ARCADIA, Calif. (Nov. 9, 2011)—The Ruth and Charles Gilb Arcadia Historical Museum has announced the creation of “And They’re Off!!,” an exhibit chronicling the historical impact of Santa Anita Park on the city of Arcadia and its impact on the community at-large. The exhibit, which is fully entitled “And They’re Off!! Euphemera and Images of Santa Anita Park,” is scheduled to open at 10 a.m. on Nov. 12, and will remain open through Jan. 21.

Santa Anita Paddock Guard John Shear will be a featured speaker for the exhibit’s opening and will be available for interviews and questions. Shear, at the age of 90, earned national acclaim this past March as he likely saved the life of a 6-year-old girl from a runaway horse just outside Santa Anita’s walking ring. A seasonal employee at The Great Race Place since Dec. 23, 1961, Shear was employed prior to that in various capacities on Santa Anita’s backstretch as a groom, exercise rider and trainer, dating back to 1958.

“Having Mr. Shear with us for the unveiling of the exhibit is really exciting,” said Dana Dunn, Curator of the Ruth and Charles Gilb Arcadia Historical Museum. “He’s been a part of Santa Anita’s history for over 50 years and his act of heroism earlier this year was truly remarkable. We’re anxious for him to see what we’ve put together and for him to be a part of this.”

“And They’re Off ” will include a wide array of racing memorabilia.

“We’ve put this exhibit together in collaboration with Santa Anita Park,” said Dunn. “Santa Anita has donated a number of archival photographs and we’ll also be displaying artifacts and euphemera from various time periods that will showcase jockeys, horses, people and events that span a number of decades. I think people are going to be very impressed.”

Dunn also noted that the exhibit will chronicle Santa Anita’s considerable economic impact on the city of Arcadia and the region at-large.

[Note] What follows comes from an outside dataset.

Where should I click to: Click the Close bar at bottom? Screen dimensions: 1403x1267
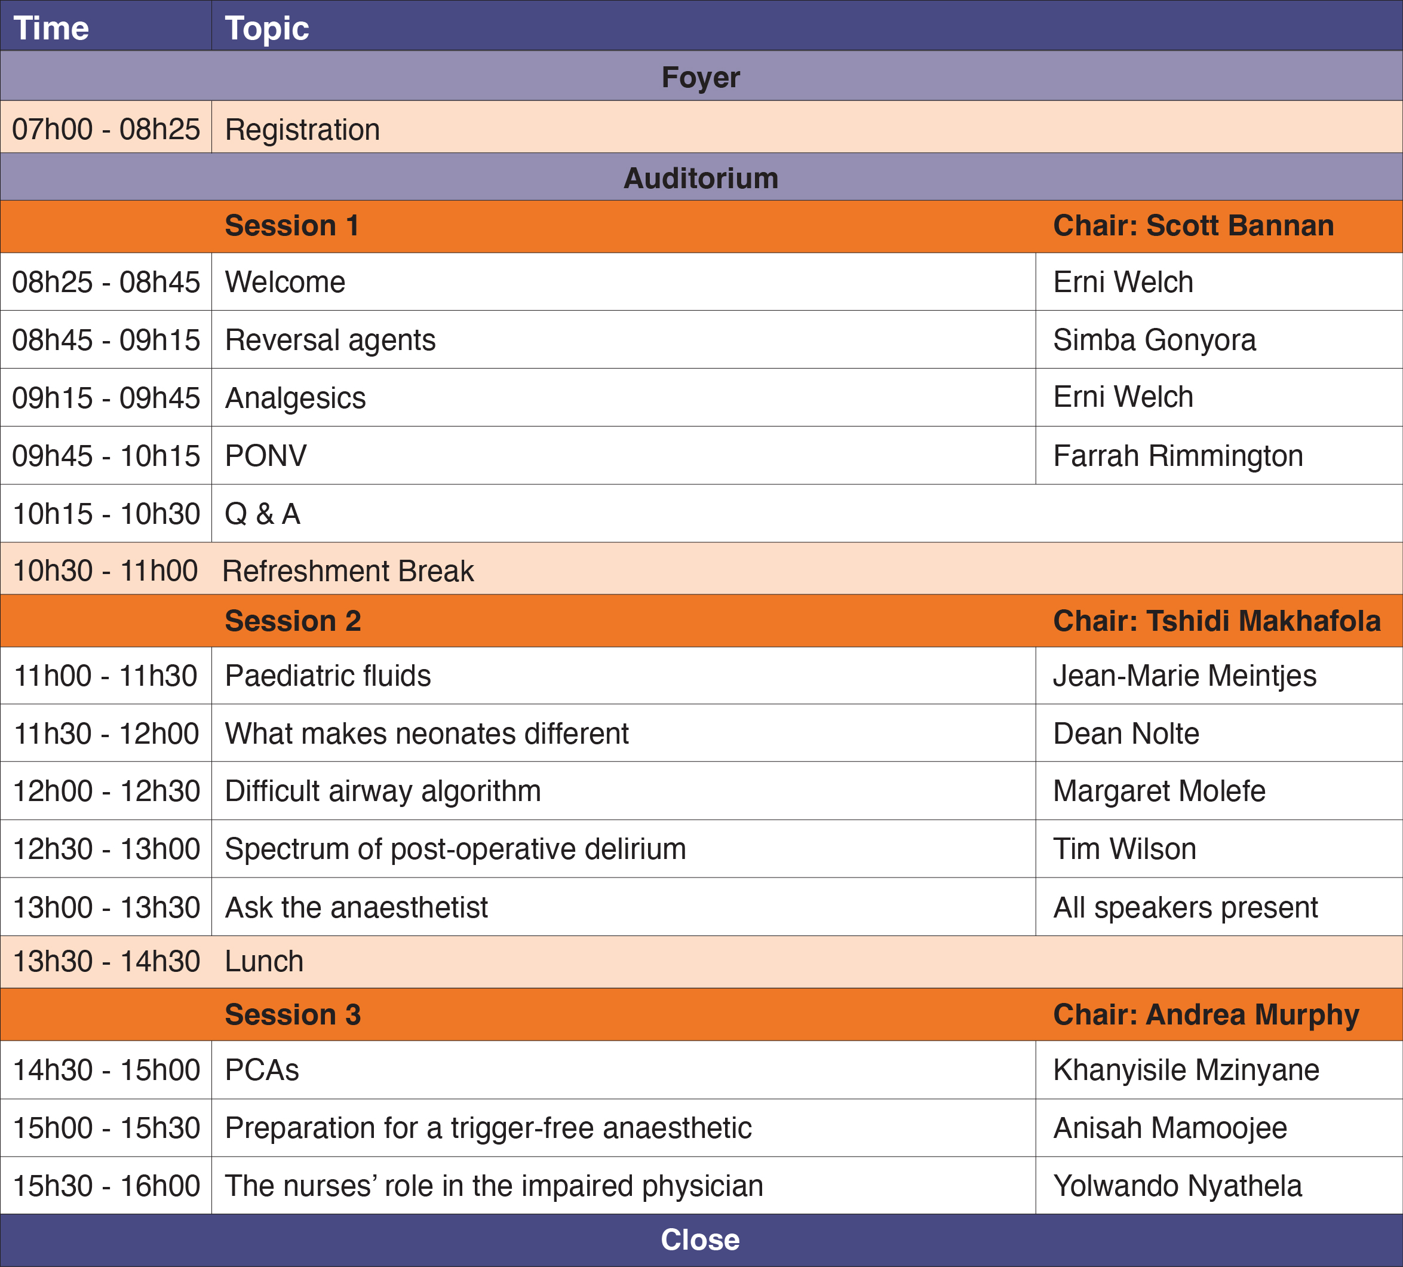(x=700, y=1240)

“Since its inception in 1934, Santa Anita has been a driving force in Arcadia’s economic vitality and that of our surrounding cities. Whether it’s been through direct employment, taxes paid to the city, county and state, or the economic effect of thousands of horseplayers and employees spending money, Santa Anita has been resolute in terms of its economic footprint in the community,” Dunn added.